◆ **Problem details**
Where a line in the records below includes "Panel", pull that line out.

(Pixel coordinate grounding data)
▬▬▬▬▬▬▬▬▬▬
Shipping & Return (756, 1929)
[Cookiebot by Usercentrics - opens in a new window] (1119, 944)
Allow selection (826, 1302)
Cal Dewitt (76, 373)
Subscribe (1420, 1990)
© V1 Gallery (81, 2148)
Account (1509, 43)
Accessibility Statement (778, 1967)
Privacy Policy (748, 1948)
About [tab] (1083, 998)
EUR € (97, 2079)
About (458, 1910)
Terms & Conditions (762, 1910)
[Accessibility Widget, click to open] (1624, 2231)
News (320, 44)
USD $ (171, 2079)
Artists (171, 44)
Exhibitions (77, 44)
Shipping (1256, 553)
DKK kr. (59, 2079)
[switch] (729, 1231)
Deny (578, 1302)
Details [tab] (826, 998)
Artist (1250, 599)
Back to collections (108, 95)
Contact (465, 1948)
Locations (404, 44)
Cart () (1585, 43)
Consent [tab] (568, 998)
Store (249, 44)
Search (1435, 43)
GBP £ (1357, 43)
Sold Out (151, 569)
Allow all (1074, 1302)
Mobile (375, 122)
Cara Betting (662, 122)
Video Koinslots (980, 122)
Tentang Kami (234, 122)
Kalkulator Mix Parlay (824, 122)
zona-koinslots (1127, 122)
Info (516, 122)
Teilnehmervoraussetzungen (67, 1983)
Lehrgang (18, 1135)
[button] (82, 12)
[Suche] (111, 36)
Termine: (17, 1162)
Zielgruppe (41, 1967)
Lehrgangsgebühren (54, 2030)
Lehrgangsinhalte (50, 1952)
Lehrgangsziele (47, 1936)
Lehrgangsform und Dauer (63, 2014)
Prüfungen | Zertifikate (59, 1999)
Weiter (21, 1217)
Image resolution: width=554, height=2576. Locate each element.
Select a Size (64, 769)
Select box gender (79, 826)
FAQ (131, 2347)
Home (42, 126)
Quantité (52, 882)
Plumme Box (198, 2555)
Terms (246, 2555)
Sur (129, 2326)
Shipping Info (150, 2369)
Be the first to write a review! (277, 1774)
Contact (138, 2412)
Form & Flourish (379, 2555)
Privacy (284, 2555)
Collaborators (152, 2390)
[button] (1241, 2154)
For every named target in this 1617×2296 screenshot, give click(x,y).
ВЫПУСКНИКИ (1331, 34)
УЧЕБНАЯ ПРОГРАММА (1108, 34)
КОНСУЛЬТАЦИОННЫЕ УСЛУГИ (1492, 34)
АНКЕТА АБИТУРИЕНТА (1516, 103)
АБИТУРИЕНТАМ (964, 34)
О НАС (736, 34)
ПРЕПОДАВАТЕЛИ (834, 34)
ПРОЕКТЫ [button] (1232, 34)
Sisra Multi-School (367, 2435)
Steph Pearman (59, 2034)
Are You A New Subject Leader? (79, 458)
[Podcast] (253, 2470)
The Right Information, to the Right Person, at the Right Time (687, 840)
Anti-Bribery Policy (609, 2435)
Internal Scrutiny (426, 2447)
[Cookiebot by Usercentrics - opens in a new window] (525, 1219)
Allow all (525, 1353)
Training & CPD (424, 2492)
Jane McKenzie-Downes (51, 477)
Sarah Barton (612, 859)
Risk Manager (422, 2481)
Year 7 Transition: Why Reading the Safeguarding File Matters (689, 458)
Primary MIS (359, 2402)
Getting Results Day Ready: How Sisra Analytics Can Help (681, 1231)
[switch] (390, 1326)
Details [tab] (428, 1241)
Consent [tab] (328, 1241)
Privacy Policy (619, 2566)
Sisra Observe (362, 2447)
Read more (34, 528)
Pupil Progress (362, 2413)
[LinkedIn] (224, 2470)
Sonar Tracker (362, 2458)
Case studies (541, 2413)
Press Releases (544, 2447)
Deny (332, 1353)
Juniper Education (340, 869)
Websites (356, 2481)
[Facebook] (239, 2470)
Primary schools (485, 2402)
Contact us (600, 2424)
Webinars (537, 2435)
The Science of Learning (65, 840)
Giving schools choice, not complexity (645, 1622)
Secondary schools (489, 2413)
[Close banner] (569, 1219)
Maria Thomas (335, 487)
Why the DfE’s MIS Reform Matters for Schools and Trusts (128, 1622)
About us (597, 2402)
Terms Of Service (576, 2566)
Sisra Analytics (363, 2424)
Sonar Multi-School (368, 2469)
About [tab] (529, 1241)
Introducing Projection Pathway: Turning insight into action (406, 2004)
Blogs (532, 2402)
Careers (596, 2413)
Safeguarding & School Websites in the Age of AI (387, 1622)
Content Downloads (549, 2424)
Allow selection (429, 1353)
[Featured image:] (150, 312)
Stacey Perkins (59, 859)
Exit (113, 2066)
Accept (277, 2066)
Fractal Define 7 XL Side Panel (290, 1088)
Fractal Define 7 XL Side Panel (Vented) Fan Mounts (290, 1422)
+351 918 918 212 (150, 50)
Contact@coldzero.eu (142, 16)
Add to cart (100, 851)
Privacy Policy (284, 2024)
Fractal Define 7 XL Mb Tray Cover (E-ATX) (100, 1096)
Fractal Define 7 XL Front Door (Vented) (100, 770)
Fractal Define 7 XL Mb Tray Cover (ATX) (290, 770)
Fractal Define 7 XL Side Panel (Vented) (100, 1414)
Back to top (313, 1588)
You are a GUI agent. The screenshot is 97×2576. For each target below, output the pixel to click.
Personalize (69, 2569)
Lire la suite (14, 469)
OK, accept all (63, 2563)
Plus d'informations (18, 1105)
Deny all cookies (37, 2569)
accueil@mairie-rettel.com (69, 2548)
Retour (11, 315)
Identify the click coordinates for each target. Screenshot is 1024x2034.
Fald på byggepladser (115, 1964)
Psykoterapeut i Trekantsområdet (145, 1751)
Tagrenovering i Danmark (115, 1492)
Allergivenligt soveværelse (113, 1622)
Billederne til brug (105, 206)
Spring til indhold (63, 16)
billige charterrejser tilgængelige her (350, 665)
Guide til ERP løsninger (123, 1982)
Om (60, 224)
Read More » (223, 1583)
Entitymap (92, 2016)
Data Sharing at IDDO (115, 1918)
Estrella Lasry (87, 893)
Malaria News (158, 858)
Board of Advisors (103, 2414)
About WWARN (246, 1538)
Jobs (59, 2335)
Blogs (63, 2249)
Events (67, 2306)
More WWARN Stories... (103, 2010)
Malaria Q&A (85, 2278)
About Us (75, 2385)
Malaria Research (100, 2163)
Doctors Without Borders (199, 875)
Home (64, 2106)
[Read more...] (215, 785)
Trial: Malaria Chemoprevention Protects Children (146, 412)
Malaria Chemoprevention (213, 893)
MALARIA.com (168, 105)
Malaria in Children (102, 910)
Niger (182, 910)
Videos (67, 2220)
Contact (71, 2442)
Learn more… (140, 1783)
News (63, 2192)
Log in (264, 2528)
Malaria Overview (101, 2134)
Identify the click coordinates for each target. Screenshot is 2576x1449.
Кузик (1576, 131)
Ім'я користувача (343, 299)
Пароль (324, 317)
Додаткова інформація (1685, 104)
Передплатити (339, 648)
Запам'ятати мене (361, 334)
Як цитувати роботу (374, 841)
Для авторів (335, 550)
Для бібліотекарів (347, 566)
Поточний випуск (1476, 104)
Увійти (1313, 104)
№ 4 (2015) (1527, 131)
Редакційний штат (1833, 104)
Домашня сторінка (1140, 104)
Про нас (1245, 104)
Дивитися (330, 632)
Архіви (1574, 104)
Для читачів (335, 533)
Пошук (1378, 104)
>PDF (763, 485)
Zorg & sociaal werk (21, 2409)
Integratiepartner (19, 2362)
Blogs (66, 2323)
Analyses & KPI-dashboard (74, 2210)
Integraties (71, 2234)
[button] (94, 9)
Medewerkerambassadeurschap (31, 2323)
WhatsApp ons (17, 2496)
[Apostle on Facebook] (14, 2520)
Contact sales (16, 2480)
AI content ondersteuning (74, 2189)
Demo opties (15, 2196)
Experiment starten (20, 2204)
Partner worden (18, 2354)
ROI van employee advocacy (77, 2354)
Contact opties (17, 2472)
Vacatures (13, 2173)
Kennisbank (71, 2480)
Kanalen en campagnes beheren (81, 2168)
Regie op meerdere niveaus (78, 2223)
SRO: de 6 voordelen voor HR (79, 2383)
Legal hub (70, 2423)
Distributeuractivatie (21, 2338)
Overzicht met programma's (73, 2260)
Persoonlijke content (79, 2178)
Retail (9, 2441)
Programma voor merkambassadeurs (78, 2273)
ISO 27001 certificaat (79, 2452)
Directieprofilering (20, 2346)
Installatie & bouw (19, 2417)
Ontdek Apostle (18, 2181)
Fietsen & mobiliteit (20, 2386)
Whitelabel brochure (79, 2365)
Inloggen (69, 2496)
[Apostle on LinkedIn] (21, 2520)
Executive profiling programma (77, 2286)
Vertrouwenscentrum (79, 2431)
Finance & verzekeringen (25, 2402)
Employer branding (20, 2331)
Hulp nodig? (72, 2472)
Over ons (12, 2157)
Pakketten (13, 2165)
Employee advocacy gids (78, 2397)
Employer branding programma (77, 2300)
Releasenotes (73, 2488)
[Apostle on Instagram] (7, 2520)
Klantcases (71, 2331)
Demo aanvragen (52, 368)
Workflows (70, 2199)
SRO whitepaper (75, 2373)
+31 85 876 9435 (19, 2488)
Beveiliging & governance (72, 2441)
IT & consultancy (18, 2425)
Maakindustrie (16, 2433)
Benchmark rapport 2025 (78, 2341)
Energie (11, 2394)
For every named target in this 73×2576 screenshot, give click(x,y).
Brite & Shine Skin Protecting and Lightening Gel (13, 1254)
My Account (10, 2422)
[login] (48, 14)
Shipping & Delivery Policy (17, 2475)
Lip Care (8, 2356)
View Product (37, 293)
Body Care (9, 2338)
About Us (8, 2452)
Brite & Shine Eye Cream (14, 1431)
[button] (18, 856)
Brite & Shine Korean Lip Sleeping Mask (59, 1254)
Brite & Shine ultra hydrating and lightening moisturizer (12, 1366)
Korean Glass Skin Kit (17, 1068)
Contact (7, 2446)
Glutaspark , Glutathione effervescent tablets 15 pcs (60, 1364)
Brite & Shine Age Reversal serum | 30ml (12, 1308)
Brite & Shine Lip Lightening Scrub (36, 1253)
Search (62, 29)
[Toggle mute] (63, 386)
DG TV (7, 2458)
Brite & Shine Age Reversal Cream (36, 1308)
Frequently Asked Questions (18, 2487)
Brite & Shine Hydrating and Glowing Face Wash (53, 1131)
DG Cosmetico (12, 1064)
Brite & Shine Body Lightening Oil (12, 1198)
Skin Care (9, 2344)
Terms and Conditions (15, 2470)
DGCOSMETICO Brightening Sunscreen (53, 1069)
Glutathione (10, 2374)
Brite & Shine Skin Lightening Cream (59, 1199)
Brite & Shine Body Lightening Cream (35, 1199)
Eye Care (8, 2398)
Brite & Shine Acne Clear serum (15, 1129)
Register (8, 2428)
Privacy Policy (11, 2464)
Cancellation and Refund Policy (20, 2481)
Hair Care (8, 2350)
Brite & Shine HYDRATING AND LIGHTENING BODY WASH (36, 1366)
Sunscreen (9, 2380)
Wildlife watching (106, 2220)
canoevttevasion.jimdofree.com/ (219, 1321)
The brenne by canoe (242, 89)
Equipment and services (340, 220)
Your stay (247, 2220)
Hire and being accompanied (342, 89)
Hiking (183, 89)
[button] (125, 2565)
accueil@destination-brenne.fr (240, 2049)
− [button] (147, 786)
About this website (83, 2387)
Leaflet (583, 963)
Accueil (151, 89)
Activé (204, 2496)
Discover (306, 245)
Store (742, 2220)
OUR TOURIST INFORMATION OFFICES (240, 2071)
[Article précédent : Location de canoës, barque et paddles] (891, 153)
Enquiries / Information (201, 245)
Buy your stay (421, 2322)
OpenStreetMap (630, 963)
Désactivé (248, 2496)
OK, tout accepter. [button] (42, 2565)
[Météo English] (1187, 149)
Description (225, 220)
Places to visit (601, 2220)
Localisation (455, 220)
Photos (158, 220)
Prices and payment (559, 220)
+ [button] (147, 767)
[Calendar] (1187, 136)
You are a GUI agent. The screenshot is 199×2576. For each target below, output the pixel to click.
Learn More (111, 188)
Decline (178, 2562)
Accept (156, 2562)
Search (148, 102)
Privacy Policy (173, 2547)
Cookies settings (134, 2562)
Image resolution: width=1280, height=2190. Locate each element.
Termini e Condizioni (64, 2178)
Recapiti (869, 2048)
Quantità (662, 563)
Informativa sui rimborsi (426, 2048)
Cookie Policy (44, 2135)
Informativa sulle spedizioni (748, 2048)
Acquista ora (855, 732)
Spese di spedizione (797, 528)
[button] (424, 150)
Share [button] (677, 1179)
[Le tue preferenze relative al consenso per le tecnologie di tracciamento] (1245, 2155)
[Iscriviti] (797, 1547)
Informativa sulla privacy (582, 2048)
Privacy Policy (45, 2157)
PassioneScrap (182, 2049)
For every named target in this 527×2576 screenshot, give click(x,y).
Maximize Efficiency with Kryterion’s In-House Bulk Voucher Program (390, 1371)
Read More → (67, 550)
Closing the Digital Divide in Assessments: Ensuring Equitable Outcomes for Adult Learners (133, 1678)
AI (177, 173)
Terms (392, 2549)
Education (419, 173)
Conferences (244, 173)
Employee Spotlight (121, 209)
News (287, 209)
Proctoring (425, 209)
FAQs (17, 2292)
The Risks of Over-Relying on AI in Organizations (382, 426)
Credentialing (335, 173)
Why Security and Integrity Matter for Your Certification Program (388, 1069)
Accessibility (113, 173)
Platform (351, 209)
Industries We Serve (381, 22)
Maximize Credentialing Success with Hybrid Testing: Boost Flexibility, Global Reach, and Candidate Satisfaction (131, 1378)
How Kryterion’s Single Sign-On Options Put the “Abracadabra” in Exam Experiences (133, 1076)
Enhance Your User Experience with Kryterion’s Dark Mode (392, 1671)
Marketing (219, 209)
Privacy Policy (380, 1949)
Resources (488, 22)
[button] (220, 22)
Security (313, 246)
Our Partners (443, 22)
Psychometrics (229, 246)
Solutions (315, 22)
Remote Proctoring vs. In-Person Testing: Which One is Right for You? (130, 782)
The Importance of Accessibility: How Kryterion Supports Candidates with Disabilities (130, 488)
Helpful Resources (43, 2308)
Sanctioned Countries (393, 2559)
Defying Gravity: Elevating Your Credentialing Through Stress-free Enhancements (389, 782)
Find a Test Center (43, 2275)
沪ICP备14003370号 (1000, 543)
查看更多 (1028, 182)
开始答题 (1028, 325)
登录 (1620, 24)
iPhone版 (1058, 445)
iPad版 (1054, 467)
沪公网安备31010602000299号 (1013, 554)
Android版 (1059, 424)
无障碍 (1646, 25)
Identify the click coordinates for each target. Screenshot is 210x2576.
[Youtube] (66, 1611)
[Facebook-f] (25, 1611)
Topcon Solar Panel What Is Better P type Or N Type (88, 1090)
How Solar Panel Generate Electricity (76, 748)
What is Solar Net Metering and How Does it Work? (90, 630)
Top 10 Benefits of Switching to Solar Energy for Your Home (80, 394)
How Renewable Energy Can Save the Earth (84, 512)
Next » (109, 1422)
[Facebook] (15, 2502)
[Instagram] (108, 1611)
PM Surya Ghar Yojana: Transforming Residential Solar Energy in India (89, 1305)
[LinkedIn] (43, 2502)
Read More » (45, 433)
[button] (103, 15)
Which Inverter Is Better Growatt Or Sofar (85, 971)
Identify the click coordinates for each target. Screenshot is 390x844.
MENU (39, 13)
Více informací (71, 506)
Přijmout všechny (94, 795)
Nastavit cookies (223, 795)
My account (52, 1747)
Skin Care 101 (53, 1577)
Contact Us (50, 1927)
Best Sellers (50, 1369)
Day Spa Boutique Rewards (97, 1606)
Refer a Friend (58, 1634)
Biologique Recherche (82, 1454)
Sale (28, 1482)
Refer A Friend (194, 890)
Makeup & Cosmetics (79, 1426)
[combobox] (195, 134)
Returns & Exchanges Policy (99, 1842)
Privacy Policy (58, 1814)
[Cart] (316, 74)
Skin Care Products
▬▬▬▬▬▬▬▬▬▬
◆ **Exercise solution**
Fractal Define 7 XL Side Panel (290, 1088)
Fractal Define 7 XL Side Panel (Vented) Fan Mounts (290, 1422)
Fractal Define 7 XL Side Panel (Vented) (100, 1414)
Topcon Solar Panel What Is Better P type Or N Type (88, 1090)
How Solar Panel Generate Electricity (76, 748)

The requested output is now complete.